T-lymphocytes, or thymocytes, are produced in the bone marrow and undergo maturation in the thymus during the first trimester of gestation.  In the thymus the processes of T-cell receptor (TCR) gene rearrangement, positive selection, negative selection and expression of extracellular membrane markers and co-stimulatory molecules occur.  Pro-T cells arrive at the thymus as "double negative" cells - cells that lack both CD4 and CD8 antigens.  Next, the process of TCR gene rearrangement begins first with rearrangement of the b chain genes.  Synthesis of a productive rearrangement of the b chain of the TCR leads to stimulation of production of BOTH CD4 and CD8 antigens with simultaneous expression of BOTH CD4 and CD8.  These cells are referred to as "double positive" T cells or immature T-lymphocytes (Choice A).  Subsequently, the process of rearrangement of the a chain of the TCR occurs followed by positive selection in the thymic cortex and negative selection in the thymic medulla.  Once these processes are complete, the final step in maturation of the T-lymphocytes is loss of either the CD4 or the CD8 antigen so that the mature thymocytes only express one or the other of these antigens.

(Choice B)  Mature cytotoxic T lymphocytes (CTLs) are also referred to as CD8+ T-lymphocytes; these cells do not express the CD4 antigen on their surfaces.  These cells recognize and kill altered self cells by recognizing foreign antigen presented by these cells on MHC Class I molecules on the cell surface.

(Choice C)  Mature helper T lymphocytes are also referred to as CD4+ T-lymphocytes; these cells do not express the CD8 antigen on their surfaces.

(Choice D)  Antigen presenting cells include dendritic cells, macrophages and B-lymphocytes.  Dendritic cells are professional antigen presenting cells.  They take up antigen by endocytosis, constitutively express MHC Class II and the co-stimulatory B7 molecule, and are able to activate all forms of T cells (naïve, effector and memory).  Macrophages are phagocytes that only inducably express MHC II and B7 and can only activate effector and memory T cells, not naive T cells.  B-lymphocytes take up antigen by receptor-mediated (membrane-bound antibody) endocytosis and constitutively express MHC II.  These cells are able to stimulate all forms of T-lymphocytes.

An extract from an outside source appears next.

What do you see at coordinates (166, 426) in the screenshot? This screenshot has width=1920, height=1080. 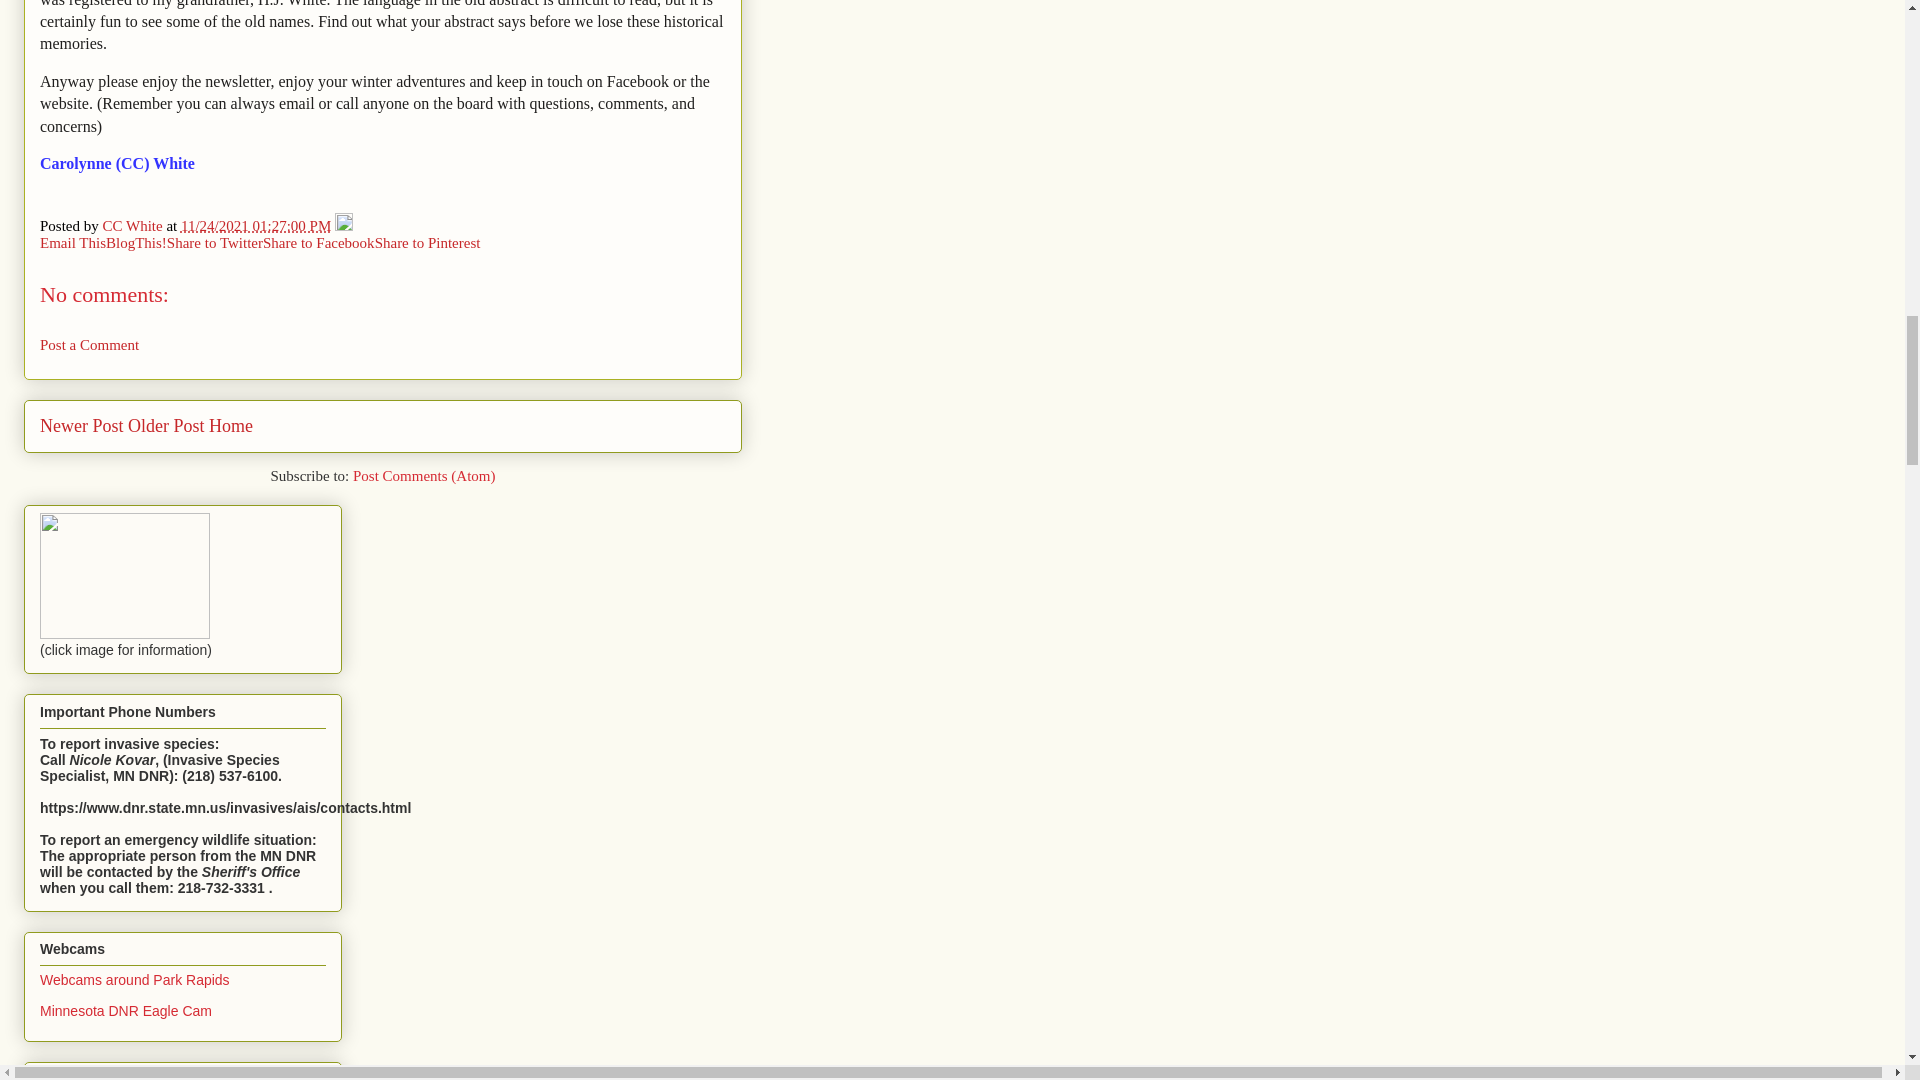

(Choice E)  Natural killer (NK) cells are part of the innate immune system and function in a fashion very similar to CD8+ CTLs though they express neither CD8 nor CD4 on their cell surfaces.

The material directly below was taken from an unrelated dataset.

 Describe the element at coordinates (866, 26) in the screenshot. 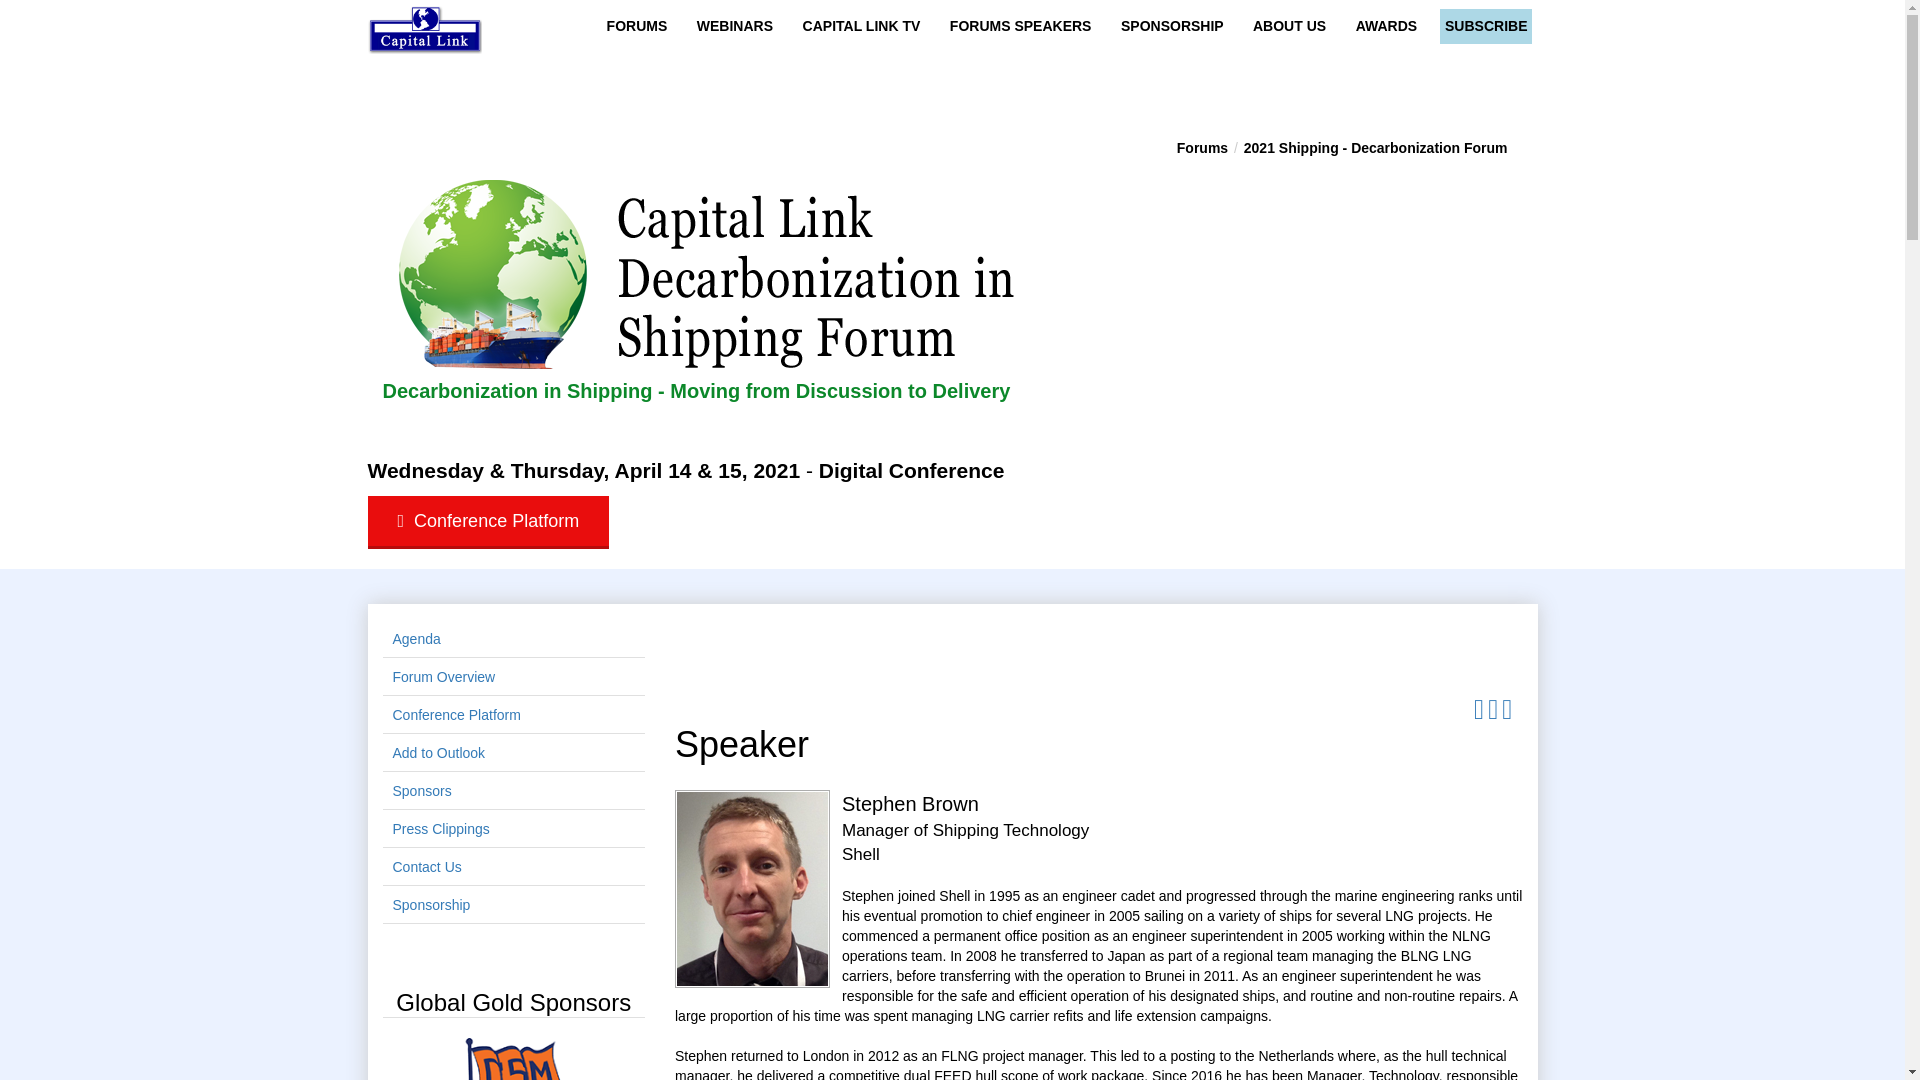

(Choice F)  Thymic epithelial cells play a role in positive selection of immature thymocytes in the thymic cortex.  These cells express MHC antigens on their cell surfaces that interact with the TCR on the immature thymocytes.  Thymocytes able to bind MHC receive a protective signal and do not undergo apoptosis, while thymocytes unable to bind MHC will be killed.  This is how self-MHC restriction is generated in the T-lymphocyte population.

Educational Objective:
Immature T-lymphocytes express both the CD4 and CD8 cell surface antigens in addition to a complete TCR or a pro-TCR.  These lymphocytes exist in the thymic cortex where they undergo positive selection and in the thymic medulla where they undergo negative selection.